J’ai rencontré chacun de ces écorchés de la vie et nous avons fait le pari de jouer à se redonner des rêves comme pour ripoliner de couleurs clinquantes leur existence. Je leur ai offert ma boîte à Pandore, ma palette multicolore, ma navette à chimère… en un mot ma caméra. Je leur ai proposé de refaire, d’après le rêve de Martin Luther King, leur propre poème en images. Pendant tout le temps qu’a duré le tournage j’ai vu des étoiles briller dans leur yeux et mon cœur à moi, grâce à eux, grâce à leur force, grâce à leur imagination, était sur une autre planète, celle du « Petit Prince » de saint Exupéry
Maintenant que le rideau est tombé, et que leur existence a sombré dans l’éternité des ténèbres, c’est vers vous, Mesdames et Messieurs les professionnels du cinéma, que je me tourne afin que ces personnes à travers leurs personnages ne disparaissent pas et que leurs rêves deviennent les nôtres.
Qui mieux que le cinéma peut y parvenir : nous les pourvoyeurs d’onirisme, les dealers de songes, les estafettes du bonheur !
Ce film, leur film, il est là, entre mes mains, mais il n’attend que votre générosité pour illuminer les écrans des cinémas de quartiers de New York à Sidi Bel Abbes et réveiller la fibre poétique qui se cache dans tout spectateur.

__Extrait des données__.
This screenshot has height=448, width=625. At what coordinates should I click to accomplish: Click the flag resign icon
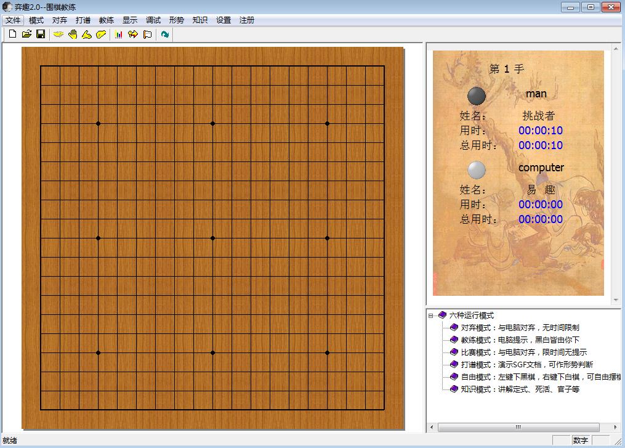point(147,34)
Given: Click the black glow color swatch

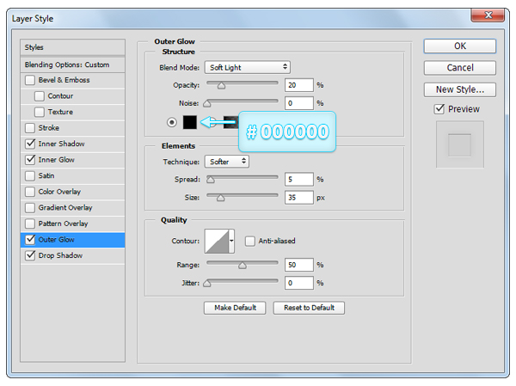Looking at the screenshot, I should tap(189, 123).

__Tâches à réaliser__.
1. Pour chaque affirmation ci-dessous, indiquez par oui ou par non si elle concorde avec le texte fourni, en citant mot pour mot les termes qui tranchent. (a) La caméra a été offerte aux personnes rencontrées. (b) Le poème en images devait s’inspirer du rêve de Martin Luther King. (c) Le film est déjà projeté dans les cinémas de New York.
2. Reproduisez à l’identique le passage du texte fourni qui commence aux mots « Qui mieux que » et s’arrête après les mots « dans tout spectateur. ».

__Réponses fournies__.
1.
(a) Oui : « Je leur ai offert ma boîte à Pandore, ma palette multicolore, ma navette à chimère… en un mot ma caméra. »
(b) Oui : « Je leur ai proposé de refaire, d’après le rêve de Martin Luther King, leur propre poème en images. »
(c) Non : « il n’attend que votre générosité pour illuminer les écrans des cinémas de quartiers de New York à Sidi Bel Abbes »

2.
Qui mieux que le cinéma peut y parvenir : nous les pourvoyeurs d’onirisme, les dealers de songes, les estafettes du bonheur !
Ce film, leur film, il est là, entre mes mains, mais il n’attend que votre générosité pour illuminer les écrans des cinémas de quartiers de New York à Sidi Bel Abbes et réveiller la fibre poétique qui se cache dans tout spectateur.